» **Exercise directions**
Print out the records precisely, keeping each line identical to its source.

─── Data extract ───

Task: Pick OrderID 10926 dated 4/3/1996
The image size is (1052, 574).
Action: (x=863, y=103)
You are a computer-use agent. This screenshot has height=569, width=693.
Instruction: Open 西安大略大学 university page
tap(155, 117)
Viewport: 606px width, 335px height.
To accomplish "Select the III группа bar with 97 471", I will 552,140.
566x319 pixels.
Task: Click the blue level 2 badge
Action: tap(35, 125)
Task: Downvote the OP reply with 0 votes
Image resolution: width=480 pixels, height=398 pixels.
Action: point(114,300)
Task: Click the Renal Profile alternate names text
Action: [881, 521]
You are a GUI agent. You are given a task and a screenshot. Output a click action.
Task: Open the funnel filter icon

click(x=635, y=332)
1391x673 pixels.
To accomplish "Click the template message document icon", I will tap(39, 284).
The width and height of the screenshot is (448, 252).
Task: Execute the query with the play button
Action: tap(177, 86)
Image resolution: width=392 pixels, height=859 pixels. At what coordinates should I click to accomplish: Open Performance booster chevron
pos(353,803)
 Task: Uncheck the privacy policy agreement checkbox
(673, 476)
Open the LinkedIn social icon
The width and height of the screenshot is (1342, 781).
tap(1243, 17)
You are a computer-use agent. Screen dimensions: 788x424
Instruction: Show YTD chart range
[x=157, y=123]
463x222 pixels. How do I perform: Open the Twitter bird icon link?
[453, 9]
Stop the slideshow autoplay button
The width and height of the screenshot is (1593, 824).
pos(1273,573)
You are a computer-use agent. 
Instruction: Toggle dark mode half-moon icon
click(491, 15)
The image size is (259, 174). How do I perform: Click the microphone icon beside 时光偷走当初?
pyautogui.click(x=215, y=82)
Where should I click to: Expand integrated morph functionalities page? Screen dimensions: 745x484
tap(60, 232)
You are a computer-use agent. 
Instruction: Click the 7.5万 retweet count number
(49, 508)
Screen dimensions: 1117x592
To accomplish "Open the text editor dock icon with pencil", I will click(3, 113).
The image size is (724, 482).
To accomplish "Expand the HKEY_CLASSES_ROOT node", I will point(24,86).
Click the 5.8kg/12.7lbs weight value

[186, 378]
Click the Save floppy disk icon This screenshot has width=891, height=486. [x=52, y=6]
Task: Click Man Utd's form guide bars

───

» **Expected answer**
Task: Pick OrderID 10926 dated 4/3/1996
The image size is (1052, 574).
Action: (x=863, y=103)
You are a computer-use agent. This screenshot has height=569, width=693.
Instruction: Open 西安大略大学 university page
tap(155, 117)
Viewport: 606px width, 335px height.
To accomplish "Select the III группа bar with 97 471", I will 552,140.
566x319 pixels.
Task: Click the blue level 2 badge
Action: tap(35, 125)
Task: Downvote the OP reply with 0 votes
Image resolution: width=480 pixels, height=398 pixels.
Action: point(114,300)
Task: Click the Renal Profile alternate names text
Action: [881, 521]
You are a GUI agent. You are given a task and a screenshot. Output a click action.
Task: Open the funnel filter icon

click(x=635, y=332)
1391x673 pixels.
To accomplish "Click the template message document icon", I will tap(39, 284).
The width and height of the screenshot is (448, 252).
Task: Execute the query with the play button
Action: tap(177, 86)
Image resolution: width=392 pixels, height=859 pixels. At what coordinates should I click to accomplish: Open Performance booster chevron
pos(353,803)
 Task: Uncheck the privacy policy agreement checkbox
(673, 476)
Open the LinkedIn social icon
The width and height of the screenshot is (1342, 781).
tap(1243, 17)
You are a computer-use agent. Screen dimensions: 788x424
Instruction: Show YTD chart range
[x=157, y=123]
463x222 pixels. How do I perform: Open the Twitter bird icon link?
[453, 9]
Stop the slideshow autoplay button
The width and height of the screenshot is (1593, 824).
pos(1273,573)
You are a computer-use agent. 
Instruction: Toggle dark mode half-moon icon
click(491, 15)
The image size is (259, 174). How do I perform: Click the microphone icon beside 时光偷走当初?
pyautogui.click(x=215, y=82)
Where should I click to: Expand integrated morph functionalities page? Screen dimensions: 745x484
tap(60, 232)
You are a computer-use agent. 
Instruction: Click the 7.5万 retweet count number
(49, 508)
Screen dimensions: 1117x592
To accomplish "Open the text editor dock icon with pencil", I will click(3, 113).
The image size is (724, 482).
To accomplish "Expand the HKEY_CLASSES_ROOT node", I will point(24,86).
Click the 5.8kg/12.7lbs weight value

[186, 378]
Click the Save floppy disk icon This screenshot has width=891, height=486. [x=52, y=6]
Task: Click Man Utd's form guide bars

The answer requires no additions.